Part of Jerusalem's Western Wall, the holiest site for Jews, has started crumbling and needs to be fixed to protect worshippers who bow in prayer before the massive ancient stones, officials said on Tuesday.
Each year, some six million people visit what is also known as the Wailing Wall, revered by Jews as the remnant of their Second Temple and Israel's biggest tourist attraction.
Ironically, the layers of stones that predate the 70 AD destruction of the temple are in fine shape, while smaller ones at the top of the wall, added less than 100 years ago, are showing signs of wear.
"There are two types of stone. Some are from the Second Temple more than two thousand years ago and they are in a good state, generally speaking," said Shmuel Rabinovitch, the rabbi of the Western Wall.
"The problem is with the stones added during the British Mandate. Those stones are crumbling and we have to adjust them," he said.
Rabinovitch said repairs are expected to begin soon after the Jewish holiday of Passover, which starts this weekend, and continue through the summer.
But the Western Wall plaza will remain open during the repairs and visitors need not be afraid of being hit by a falling stone, he added.

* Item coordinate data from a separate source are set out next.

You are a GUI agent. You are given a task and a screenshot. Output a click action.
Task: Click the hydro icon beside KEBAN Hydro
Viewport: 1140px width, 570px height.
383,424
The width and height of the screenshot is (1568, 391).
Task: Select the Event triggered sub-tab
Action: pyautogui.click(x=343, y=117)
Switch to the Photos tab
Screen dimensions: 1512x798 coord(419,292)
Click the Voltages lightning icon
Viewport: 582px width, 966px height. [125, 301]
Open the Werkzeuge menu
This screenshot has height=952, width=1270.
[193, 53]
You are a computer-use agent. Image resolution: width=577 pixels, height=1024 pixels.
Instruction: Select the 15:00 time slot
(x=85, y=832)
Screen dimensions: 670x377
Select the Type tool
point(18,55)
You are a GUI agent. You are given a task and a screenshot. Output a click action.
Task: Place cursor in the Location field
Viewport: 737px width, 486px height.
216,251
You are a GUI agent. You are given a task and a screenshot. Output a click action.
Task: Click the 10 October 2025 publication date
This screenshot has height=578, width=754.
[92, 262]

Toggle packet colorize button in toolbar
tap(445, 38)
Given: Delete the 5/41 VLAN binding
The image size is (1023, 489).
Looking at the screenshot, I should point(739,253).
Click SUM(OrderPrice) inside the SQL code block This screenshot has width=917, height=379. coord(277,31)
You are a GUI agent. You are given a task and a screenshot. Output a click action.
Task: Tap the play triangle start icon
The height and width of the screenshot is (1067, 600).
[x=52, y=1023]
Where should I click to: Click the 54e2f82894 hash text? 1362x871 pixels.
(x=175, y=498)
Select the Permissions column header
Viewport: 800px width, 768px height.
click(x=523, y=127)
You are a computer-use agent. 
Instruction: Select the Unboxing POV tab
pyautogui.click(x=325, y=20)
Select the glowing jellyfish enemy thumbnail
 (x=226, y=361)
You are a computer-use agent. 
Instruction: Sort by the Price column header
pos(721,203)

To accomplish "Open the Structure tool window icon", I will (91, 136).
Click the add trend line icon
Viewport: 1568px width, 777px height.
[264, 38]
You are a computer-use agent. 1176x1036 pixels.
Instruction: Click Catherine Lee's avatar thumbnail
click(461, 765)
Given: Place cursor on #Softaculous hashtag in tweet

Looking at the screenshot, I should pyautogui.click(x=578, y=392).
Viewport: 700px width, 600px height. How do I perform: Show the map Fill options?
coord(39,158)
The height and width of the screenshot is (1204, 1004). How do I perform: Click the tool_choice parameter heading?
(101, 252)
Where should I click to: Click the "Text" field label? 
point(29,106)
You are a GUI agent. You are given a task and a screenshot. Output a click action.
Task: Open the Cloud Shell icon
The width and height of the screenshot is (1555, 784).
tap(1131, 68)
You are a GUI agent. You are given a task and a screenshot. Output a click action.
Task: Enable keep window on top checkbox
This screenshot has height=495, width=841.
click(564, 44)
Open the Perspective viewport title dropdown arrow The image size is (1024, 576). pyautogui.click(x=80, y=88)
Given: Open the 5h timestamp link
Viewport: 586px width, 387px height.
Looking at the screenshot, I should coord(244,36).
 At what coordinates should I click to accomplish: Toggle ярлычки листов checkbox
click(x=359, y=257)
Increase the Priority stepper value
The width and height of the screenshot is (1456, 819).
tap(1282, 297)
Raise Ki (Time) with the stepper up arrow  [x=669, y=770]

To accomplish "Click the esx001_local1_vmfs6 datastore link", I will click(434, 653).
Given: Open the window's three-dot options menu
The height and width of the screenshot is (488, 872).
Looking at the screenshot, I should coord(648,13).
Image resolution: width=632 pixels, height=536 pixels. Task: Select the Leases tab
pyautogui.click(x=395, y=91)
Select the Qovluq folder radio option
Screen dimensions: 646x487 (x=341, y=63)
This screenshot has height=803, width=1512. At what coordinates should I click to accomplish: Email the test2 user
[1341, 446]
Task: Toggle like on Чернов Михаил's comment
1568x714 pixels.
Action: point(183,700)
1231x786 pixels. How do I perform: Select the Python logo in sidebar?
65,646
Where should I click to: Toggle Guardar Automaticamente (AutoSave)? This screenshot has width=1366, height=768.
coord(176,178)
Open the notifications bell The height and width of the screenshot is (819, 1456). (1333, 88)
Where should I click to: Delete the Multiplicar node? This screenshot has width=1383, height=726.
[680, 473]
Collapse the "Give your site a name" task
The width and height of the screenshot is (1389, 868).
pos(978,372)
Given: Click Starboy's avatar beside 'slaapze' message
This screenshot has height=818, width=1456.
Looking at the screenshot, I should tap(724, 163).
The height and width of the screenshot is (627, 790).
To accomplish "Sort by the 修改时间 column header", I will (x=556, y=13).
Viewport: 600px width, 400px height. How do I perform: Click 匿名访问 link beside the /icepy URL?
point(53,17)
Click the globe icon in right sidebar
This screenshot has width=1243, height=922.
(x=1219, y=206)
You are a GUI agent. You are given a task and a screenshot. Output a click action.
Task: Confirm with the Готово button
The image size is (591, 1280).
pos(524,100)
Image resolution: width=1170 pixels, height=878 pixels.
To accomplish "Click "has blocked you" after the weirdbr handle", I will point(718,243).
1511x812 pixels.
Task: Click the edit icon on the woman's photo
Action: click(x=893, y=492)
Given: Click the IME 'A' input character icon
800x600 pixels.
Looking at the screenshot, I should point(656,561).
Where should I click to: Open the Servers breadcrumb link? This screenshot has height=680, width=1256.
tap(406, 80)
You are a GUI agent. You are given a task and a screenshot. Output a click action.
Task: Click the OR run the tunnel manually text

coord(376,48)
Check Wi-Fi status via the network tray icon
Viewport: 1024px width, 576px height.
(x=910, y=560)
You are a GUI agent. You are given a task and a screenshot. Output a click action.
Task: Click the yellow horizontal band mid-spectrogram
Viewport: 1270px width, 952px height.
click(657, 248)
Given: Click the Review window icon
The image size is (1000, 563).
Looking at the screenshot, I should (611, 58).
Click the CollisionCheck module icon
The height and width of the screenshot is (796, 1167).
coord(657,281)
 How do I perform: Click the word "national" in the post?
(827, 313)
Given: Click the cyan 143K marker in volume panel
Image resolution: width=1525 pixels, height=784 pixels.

The Israel Antiquities Authority will be involved in the work and will put protective measures in place in the area where people pray if needed, said Raanan Kislev, director of the authority's conservation department.
He said the state-run archeological body regularly conducts surveys of the wall which will determine the extent of repairs needed.
"Every few months we check the wall," Kislev said. "In the past smaller stones have fallen down."
The authority stressed, however, that the Western Wall was stable.
Its construction dates back to 37 BC when King Herod decided to expand the Second Temple compound -- the center of Jewish worship at the time -- and built four support walls around it.
Much of the 488-meter-long (1,600 foot) Western Wall now runs beneath the streets and houses of the Old City.
The stretch of wall visible at the prayer plaza is only 57 meters (188 feet) long and about 40 meters (130 feet) high. It is there that worshippers bow, sway to-and-fro in prayer and place slips of paper with messages to God in the crevices.
Above the wall is the area known to Muslims as Haram al-Sharif, or Noble Sanctuary, which houses the Al-Aqsa mosque compound, the third-holiest site in Islam.
The Western Wall fell into Jewish hands for the first time since the Roman era after the 1967 Middle East war, when Israel captured and annexed east Jerusalem.
Israel considers Jerusalem its eternal and undivided capital, a claim not recognised by the international community. The Palestinians want east Jerusalem as the capital of a future state.